SET OF TASKS -
1. According to the OAuth email thread, what is the parameter called in Azure AD v1 and ADFS?
2. Duplicate everything in the OAuth email thread from "In Azure AD v2, the" down to "the issued token.".

DOCUMENT EXTRACT -

□ □ □ □

Re: [OAUTH-WG] Shepherd write-up for draft-ietf-oauth-resource-indicators-01

2019-01-20 Thread Vittorio Bertocci
[sent to John only by mistake, resending to the ML]

In Azure AD v1 & ADFS, that's resource. It could be used for both network
and logical ids, with the concrete usage in the wild I described earlier.
In Azure AD v2, the resource as explicit parameter (network, logic or
otherwise) is gone and is expressed as part of the scope string of all the
scopes requested for a given resource- but it still exist in practice tho
as it still end up in the resulting aud of the issued token.
This is 9 months old info hence

On Sun, Jan 20, 2019 at 17:58 John Bradley  wrote:

> What is the parameter that Microsoft is using?
> On 1/20/2019 3:59 PM, Vittorio Bertocci wrote:
>
> First of all, it wasn't my intent to disrupt the established process. In
> my former position I wasn't monitoring those discussions hence I didn't
> have a chance to offer feedback. When I saw something that gave me the
> impression might lead to issues, and given that I worked with actual
> deployments and developers using a similar parameter for a long time, I
> thought prudent to bring this up. I really appreciate Rifaat's stance on
> this. End of preamble.
>
> Ultimately my goal is for developers to have guidance on how to work with
> the concept of logical resource in a standard compliant way, hence it
> doesn't strictly matter whether the definition of the corresponding
> parameter lives in oauth-resource-indicators or elsewhere.
> That said. Reading through the draft, it would appear that most of the
> reasons for which the spec was created apply to both the network
> addressable and the logical resource types: knowing what keys to use to
> encrypt the token, constrain access tokens to the intended audience,
> avoiding overloading scopes with resource indicating parts... those all
> apply to network addressable and logic identifiers alike. And both
> parameters are expected to result in audience restricted tokens. It seems
> the only difference comes at token usage time, with the network addressable
> case giving more guarantees that the token will go to its intended
> recipient, but the request and audience restriction syntax seems to be
> exactly the same.

□ □ □ □

[Data lines]
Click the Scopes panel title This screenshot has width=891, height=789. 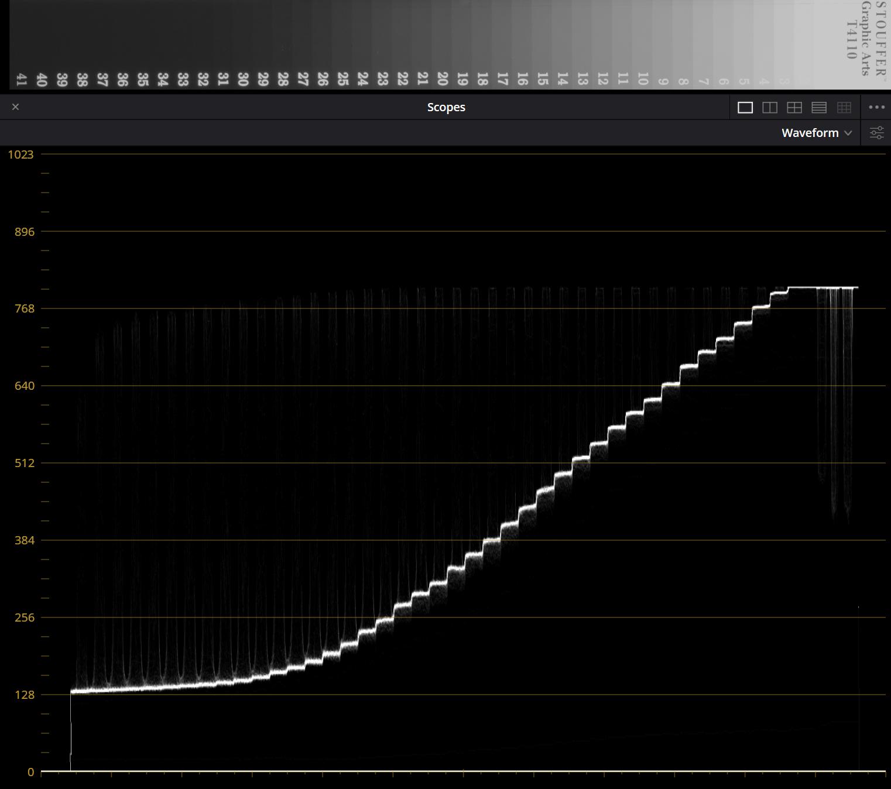(x=446, y=107)
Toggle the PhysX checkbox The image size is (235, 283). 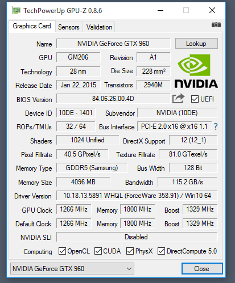[130, 251]
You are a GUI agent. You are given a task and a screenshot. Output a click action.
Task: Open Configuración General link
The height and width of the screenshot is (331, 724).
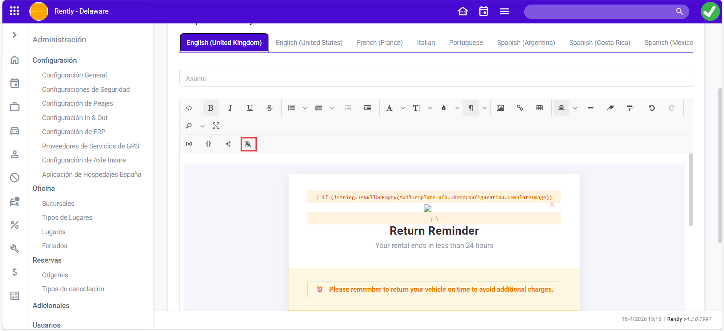[x=74, y=75]
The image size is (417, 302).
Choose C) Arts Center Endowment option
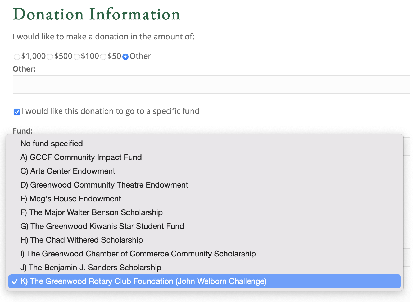(x=205, y=171)
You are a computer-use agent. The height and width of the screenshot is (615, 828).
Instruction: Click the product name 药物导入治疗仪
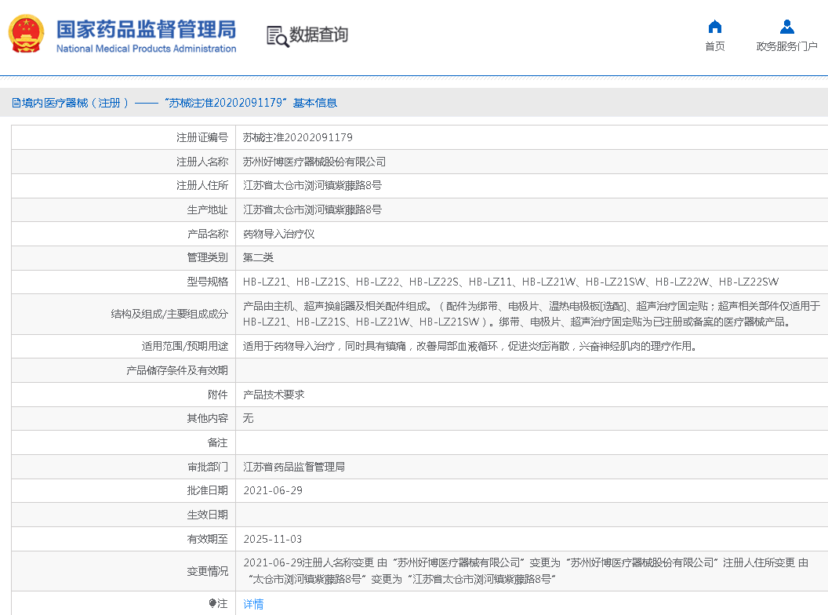279,234
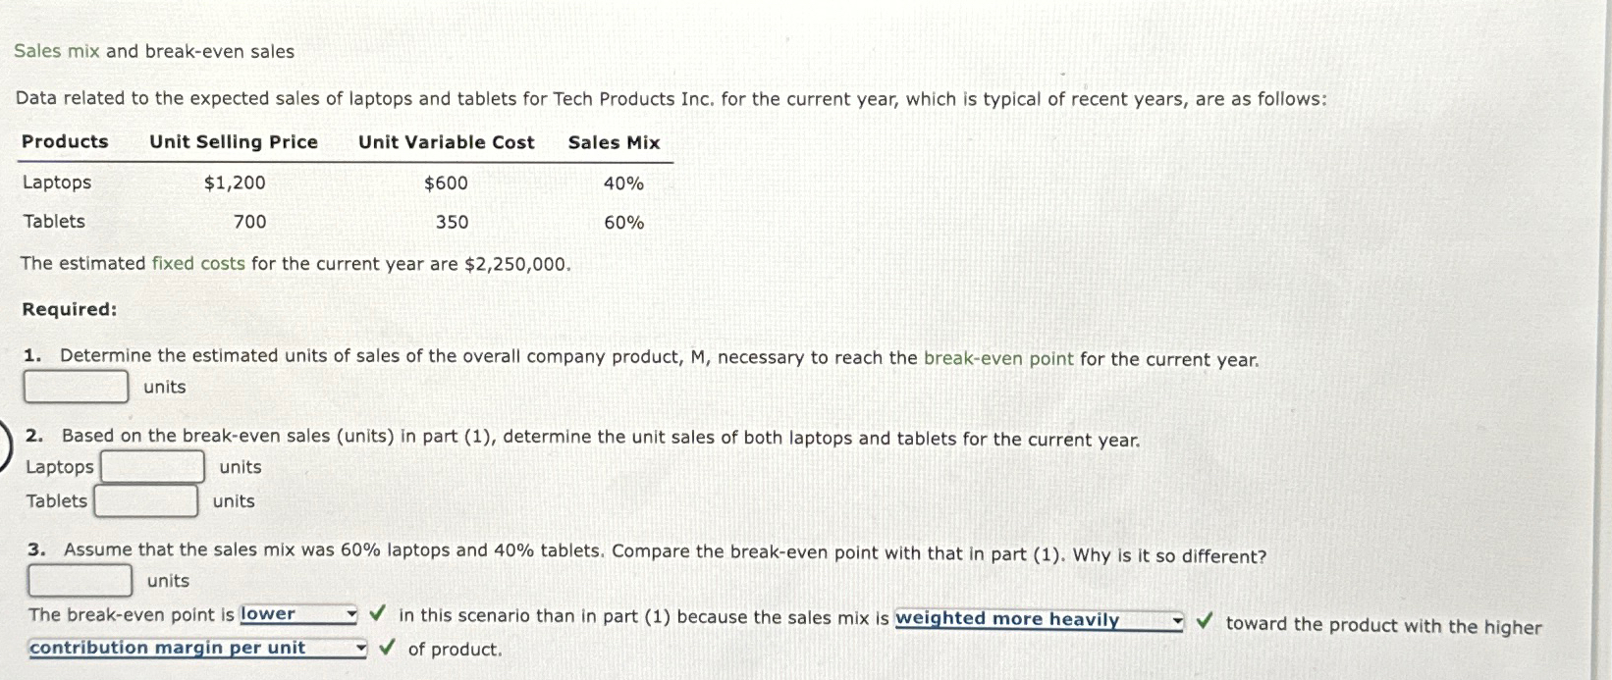
Task: Select the Sales mix glossary term in the title
Action: pyautogui.click(x=57, y=50)
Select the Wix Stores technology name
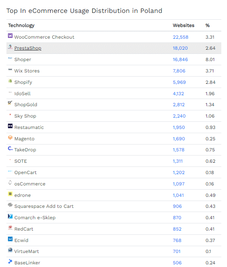Viewport: 227px width, 267px height. click(27, 71)
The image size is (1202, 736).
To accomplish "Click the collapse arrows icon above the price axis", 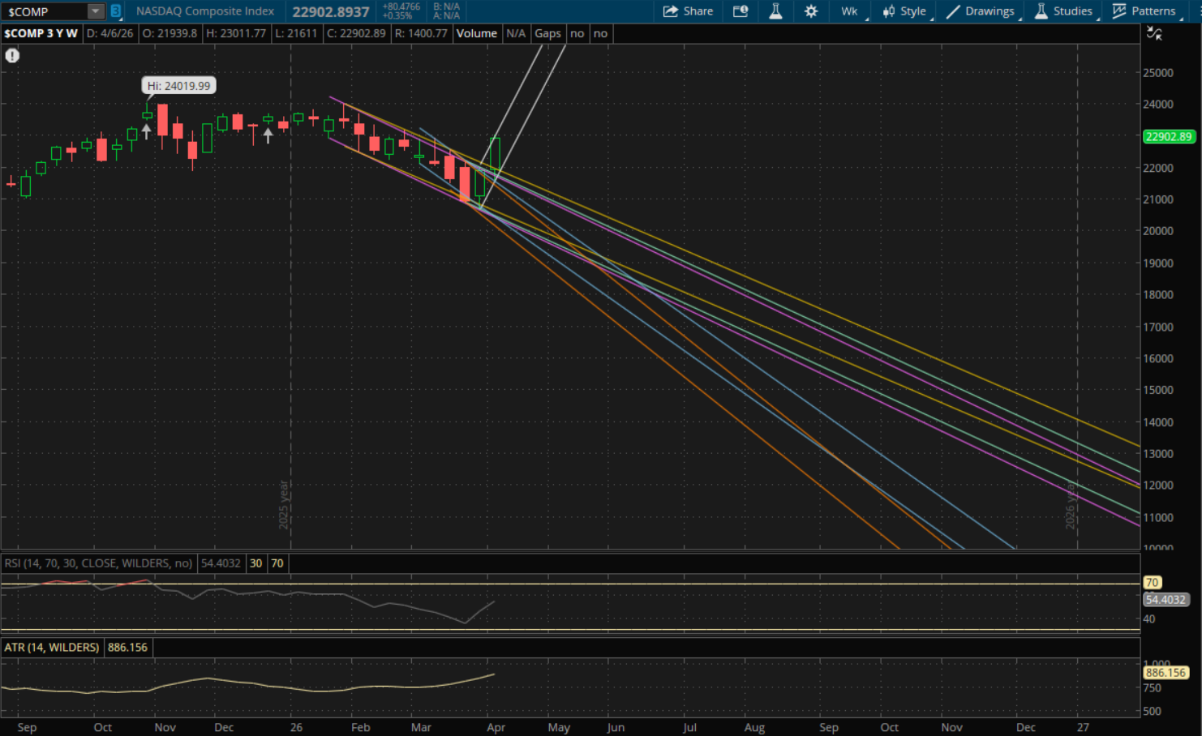I will tap(1154, 33).
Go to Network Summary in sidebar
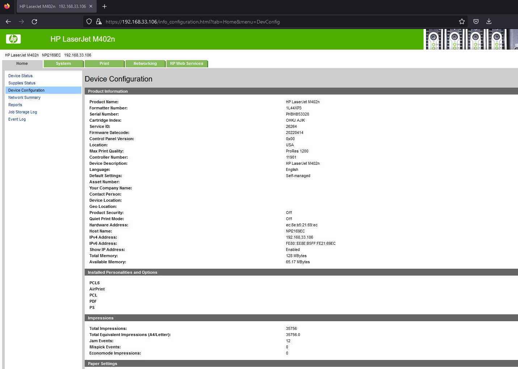 point(24,97)
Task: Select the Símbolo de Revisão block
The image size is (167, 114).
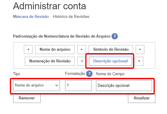Action: click(111, 50)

□ □ □ □

FINAL RESULTS -
1. In Azure AD v1 and ADFS, the parameter is called "resource."

2.
In Azure AD v2, the resource as explicit parameter (network, logic or
otherwise) is gone and is expressed as part of the scope string of all the
scopes requested for a given resource- but it still exist in practice tho
as it still end up in the resulting aud of the issued token.